++++ Exercise materials ++++
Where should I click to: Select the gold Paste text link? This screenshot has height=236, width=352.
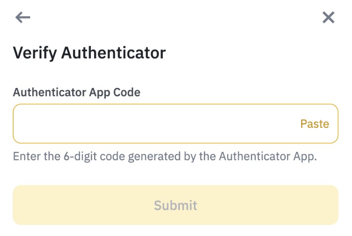314,124
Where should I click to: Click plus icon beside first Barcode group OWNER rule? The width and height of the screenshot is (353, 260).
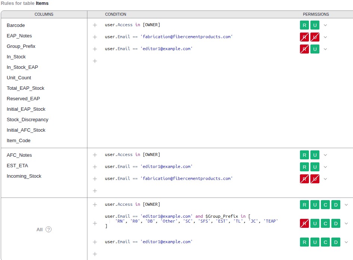(95, 25)
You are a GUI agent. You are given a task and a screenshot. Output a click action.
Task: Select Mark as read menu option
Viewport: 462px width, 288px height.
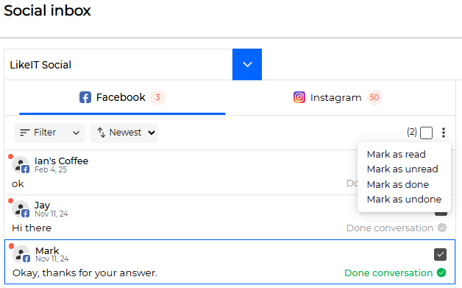click(x=396, y=155)
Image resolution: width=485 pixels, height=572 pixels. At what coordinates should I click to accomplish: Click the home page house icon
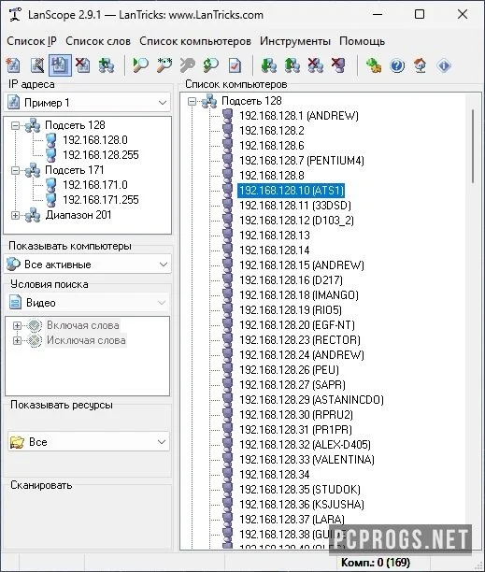pyautogui.click(x=421, y=65)
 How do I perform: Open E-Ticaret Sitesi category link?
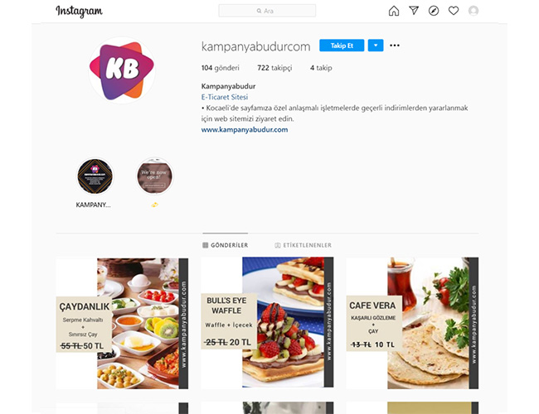click(225, 97)
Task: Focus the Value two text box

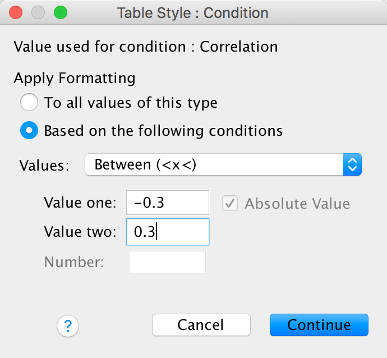Action: (168, 232)
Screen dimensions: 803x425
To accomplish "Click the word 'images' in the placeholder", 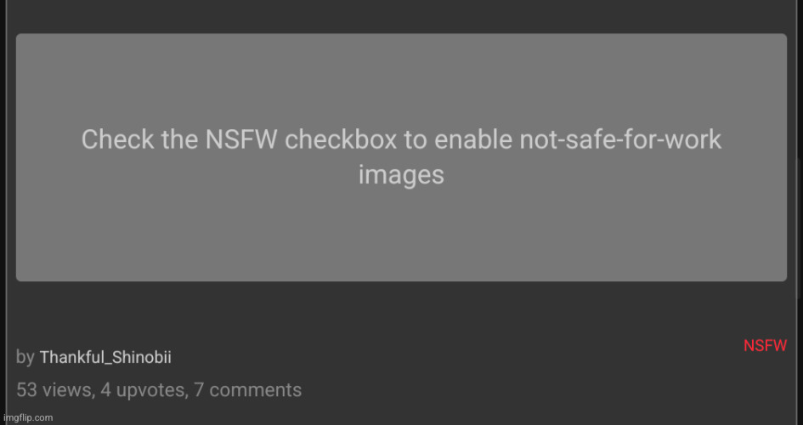I will (401, 175).
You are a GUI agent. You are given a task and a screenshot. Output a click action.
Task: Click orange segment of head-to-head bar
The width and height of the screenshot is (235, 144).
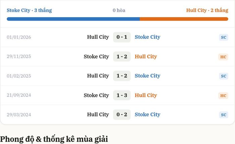[x=184, y=19]
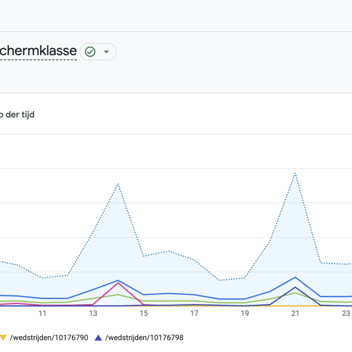Click the x-axis label 11

click(42, 313)
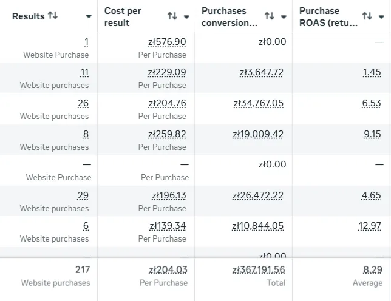Click the zł367,191.56 total conversion value
This screenshot has height=301, width=391.
click(x=259, y=269)
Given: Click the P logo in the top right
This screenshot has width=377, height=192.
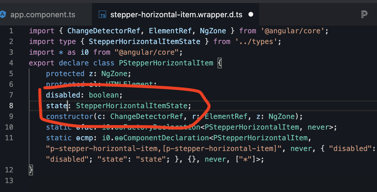Looking at the screenshot, I should coord(365,14).
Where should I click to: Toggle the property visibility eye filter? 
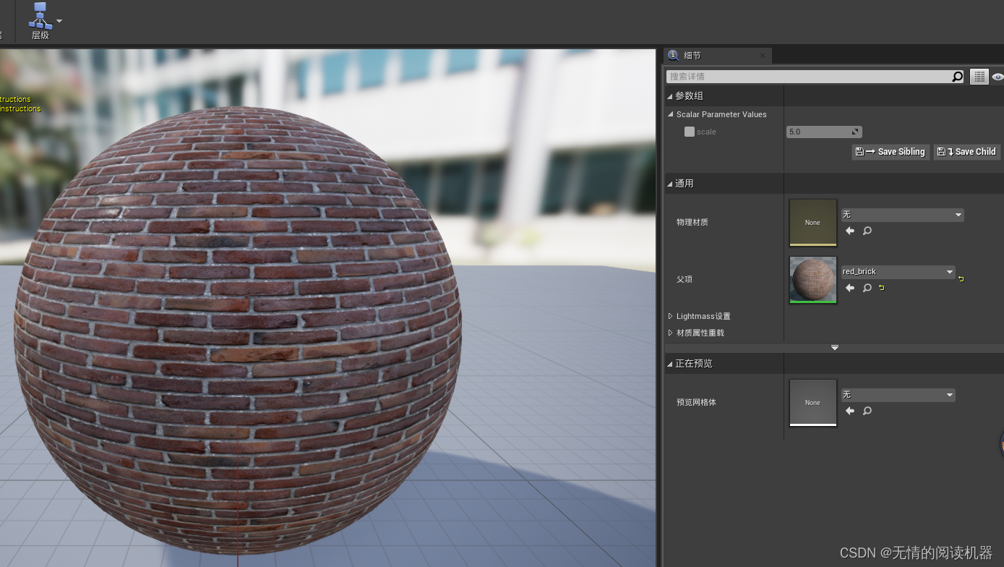(998, 77)
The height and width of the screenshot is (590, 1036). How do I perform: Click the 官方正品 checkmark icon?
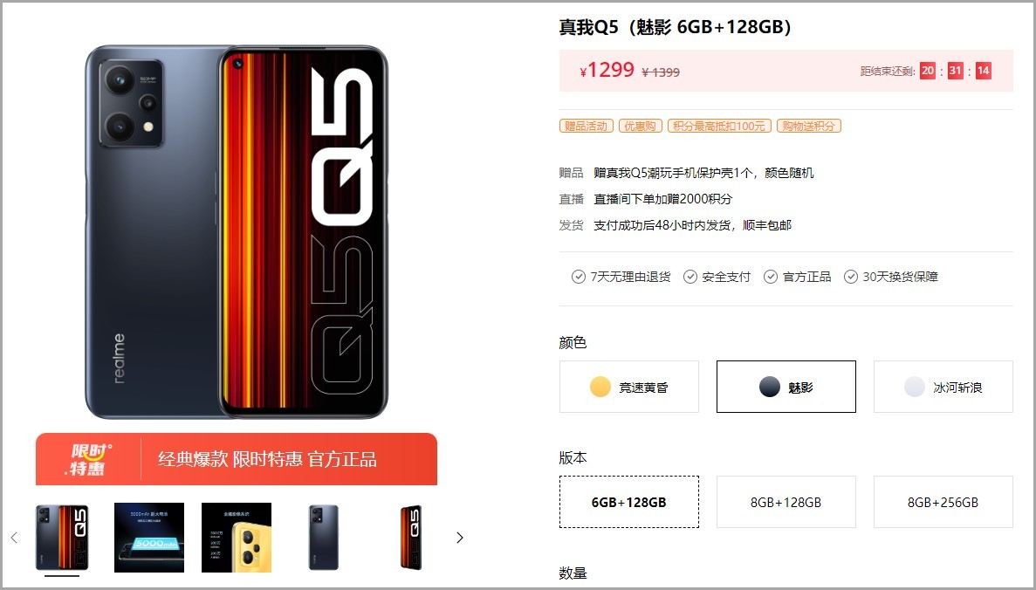pyautogui.click(x=771, y=277)
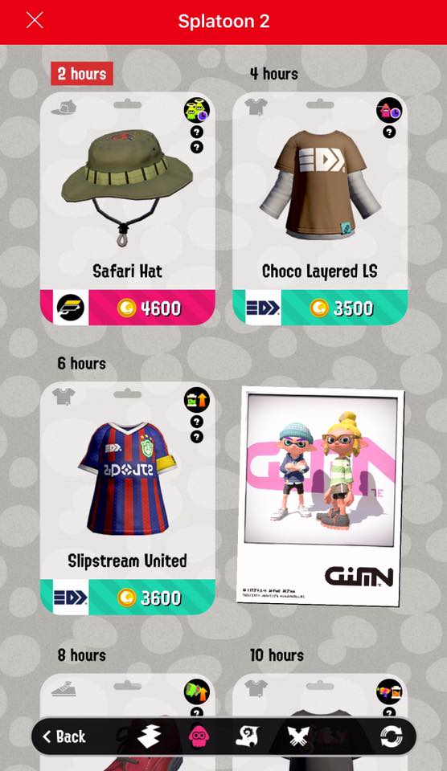Go back using the Back button
The height and width of the screenshot is (771, 447).
click(64, 736)
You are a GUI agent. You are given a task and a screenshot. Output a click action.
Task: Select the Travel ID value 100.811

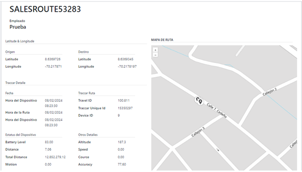point(123,100)
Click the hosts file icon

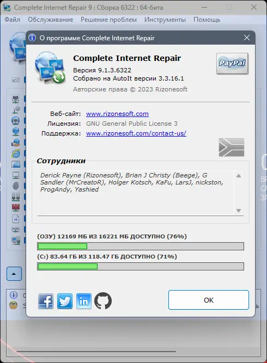(x=16, y=219)
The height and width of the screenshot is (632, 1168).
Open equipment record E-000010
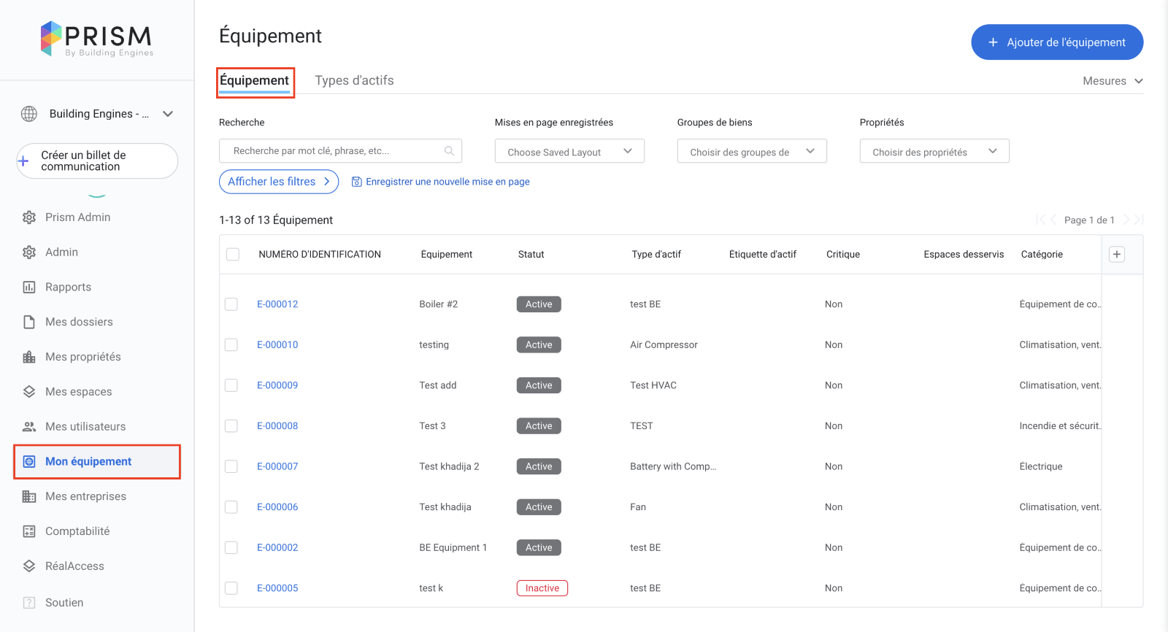(277, 344)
++++
Task statement:
Beginning with the line that holds "This screenshot has width=377, height=192.", return each line through the end of the records above exactly. Do not include pictures.

Expected answer:
This screenshot has width=377, height=192.
Looking at the screenshot, I should coord(365,14).
Where should I click to: Toggle the property visibility eye filter? 
(998, 77)
The height and width of the screenshot is (590, 1036). How do I perform: Click the 官方正品 checkmark icon?
pyautogui.click(x=771, y=277)
Go back using the Back button
The height and width of the screenshot is (771, 447).
click(64, 736)
You are a GUI agent. You are given a task and a screenshot. Output a click action.
Task: Select the Travel ID value 100.811

point(123,100)
Click the hosts file icon

(x=16, y=219)
The height and width of the screenshot is (632, 1168).
Open equipment record E-000010
(277, 344)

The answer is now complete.